To take a typical case history, the latest album by a saxophonist named Najee (“Day by Day,” EMI Manhattan 90096) includes a long essay in the course of which 73 people are thanked for their supposed contribution to the presumptive success of his venture.

Starting with “special thanks to the Creator who makes all things possible” and moving on to “my mother for your undying love and support,” he has unctuous words of praise for brothers, sisters, bankers (sic), management, a booking agency (William Morris, of course), various singers and other artists who may or may not be heard on this particular album, and dozens more, their identities and contributions in many cases unexplained, though they are lauded for their “constant support,” “positive creative energy,” “aggressive contributions,” “tireless efforts,” “inspiration,” “dedication,” “enthusiastic support,” and on and on and on. All this for 73 people who helped to make possible an album in which, to judge by its sound, at most a dozen musicians took part.

I was reminded of the ancient fable: “A mountain was in labor, sending forth dreadful groans, and there was in the region the highest expectation. After all, it brought forth a mouse.” (Phaedrus, Fable 22.) The mouse in this instance is not a bad album, merely one of boundless mediocrity by a musician who was unknown a couple of years ago, and who a decade hence may have returned to that condition of obscurity.

Even the wardrobe stylist is credited, along with Najee’s five producers, executive producer, production coordinator, administrator. Did Lester Young ever thank his wardrobe stylist or booking agent or siblings? Did Ella Fitzgerald salute her producers, lawyers, administrators, hairdresser? Did Miles Davis ever thank anyone?
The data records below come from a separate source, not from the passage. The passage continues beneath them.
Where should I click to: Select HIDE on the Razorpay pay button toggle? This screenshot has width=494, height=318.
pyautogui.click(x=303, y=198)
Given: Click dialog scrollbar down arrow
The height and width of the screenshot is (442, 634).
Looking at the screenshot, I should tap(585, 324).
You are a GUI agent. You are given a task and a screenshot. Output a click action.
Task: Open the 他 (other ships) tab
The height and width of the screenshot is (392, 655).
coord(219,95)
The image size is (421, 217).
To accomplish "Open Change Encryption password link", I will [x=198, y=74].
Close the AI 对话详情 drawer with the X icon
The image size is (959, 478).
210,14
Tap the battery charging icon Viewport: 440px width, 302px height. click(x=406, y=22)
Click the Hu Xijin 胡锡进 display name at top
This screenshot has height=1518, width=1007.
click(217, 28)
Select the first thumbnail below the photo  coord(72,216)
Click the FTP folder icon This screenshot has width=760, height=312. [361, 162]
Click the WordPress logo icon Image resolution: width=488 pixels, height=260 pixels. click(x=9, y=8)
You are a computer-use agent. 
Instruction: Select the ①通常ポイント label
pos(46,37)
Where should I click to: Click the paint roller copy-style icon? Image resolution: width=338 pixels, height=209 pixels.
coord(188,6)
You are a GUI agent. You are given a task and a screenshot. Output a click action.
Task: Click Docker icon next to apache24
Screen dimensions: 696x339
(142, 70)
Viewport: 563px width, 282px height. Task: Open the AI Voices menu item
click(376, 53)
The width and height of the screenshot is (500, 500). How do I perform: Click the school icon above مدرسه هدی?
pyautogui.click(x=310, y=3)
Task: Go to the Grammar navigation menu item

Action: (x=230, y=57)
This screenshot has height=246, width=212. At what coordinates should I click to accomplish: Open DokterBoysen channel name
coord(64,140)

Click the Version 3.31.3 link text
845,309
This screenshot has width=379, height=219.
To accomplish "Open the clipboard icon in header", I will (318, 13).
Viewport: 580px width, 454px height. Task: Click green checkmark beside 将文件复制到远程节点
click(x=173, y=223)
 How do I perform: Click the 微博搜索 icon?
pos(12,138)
In all the years when Art Tatum and Charlie Parker created their masterpieces, I never once read on any album cover the name of their managers and agents, even what brand of instrument they played. Somehow posterity has remembered them. Somehow the legends of Charles Mingus and Ellington and Basie live on, even though we were never privy to the names of their advisers or the addresses of their fan clubs. The men and their music had an innate dignity that called for no explanations, no explosions of gratitude.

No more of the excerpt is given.